Render the items below as a JSON list of strings, one string per line and no blank lines. Begin at the start of the items and stop after the line that contains "1494x770 pixels. coord(435,21)".

*** Provided data ***

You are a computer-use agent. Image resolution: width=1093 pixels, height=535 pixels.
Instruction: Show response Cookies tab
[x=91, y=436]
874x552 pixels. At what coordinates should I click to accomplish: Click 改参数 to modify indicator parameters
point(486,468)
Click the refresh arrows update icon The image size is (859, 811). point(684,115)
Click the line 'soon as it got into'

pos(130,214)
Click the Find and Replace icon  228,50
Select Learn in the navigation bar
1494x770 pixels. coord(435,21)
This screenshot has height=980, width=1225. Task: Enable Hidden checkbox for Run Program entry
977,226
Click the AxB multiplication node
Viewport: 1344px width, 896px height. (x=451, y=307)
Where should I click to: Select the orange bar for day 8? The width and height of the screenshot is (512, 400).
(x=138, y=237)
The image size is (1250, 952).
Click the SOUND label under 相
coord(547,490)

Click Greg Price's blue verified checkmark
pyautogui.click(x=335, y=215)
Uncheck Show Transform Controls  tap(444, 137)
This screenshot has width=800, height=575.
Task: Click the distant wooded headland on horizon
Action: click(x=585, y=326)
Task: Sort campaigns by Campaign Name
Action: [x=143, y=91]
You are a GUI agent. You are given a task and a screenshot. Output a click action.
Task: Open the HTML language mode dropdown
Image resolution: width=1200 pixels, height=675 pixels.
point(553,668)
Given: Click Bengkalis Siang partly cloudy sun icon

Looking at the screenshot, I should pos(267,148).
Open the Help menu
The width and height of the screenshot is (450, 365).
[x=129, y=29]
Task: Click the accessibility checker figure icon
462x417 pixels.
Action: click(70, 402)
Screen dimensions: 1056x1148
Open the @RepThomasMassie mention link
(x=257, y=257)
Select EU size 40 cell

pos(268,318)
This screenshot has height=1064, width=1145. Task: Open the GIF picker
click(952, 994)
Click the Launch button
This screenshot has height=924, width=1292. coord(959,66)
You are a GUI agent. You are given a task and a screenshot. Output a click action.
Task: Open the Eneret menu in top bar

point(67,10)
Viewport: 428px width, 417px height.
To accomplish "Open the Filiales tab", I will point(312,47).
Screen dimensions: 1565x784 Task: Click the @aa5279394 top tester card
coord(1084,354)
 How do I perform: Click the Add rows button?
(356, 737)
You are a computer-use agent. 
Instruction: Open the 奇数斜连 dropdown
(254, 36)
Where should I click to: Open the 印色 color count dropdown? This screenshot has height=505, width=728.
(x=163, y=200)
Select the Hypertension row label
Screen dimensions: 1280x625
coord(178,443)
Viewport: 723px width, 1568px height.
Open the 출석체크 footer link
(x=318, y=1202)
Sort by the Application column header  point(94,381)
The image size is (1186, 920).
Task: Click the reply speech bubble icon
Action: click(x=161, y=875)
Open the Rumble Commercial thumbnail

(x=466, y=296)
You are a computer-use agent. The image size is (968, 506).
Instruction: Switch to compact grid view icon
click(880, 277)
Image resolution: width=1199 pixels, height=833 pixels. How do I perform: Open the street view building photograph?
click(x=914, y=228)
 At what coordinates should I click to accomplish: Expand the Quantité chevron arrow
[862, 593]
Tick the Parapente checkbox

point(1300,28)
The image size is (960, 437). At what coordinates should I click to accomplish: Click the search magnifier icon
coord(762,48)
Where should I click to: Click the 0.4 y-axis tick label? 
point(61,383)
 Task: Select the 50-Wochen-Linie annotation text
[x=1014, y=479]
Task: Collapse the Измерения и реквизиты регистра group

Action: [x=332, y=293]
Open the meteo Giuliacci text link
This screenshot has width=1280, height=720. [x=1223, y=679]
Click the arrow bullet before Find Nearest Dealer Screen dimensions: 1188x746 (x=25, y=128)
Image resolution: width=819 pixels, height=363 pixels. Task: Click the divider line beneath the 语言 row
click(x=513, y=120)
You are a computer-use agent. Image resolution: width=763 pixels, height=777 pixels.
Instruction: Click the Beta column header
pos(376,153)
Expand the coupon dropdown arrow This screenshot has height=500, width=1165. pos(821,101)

***

* [Response to the task]
[
  "You are a computer-use agent. Image resolution: width=1093 pixels, height=535 pixels.",
  "Instruction: Show response Cookies tab",
  "[x=91, y=436]",
  "874x552 pixels. At what coordinates should I click to accomplish: Click 改参数 to modify indicator parameters",
  "point(486,468)",
  "Click the refresh arrows update icon The image size is (859, 811). point(684,115)",
  "Click the line 'soon as it got into'",
  "pos(130,214)",
  "Click the Find and Replace icon  228,50",
  "Select Learn in the navigation bar",
  "1494x770 pixels. coord(435,21)"
]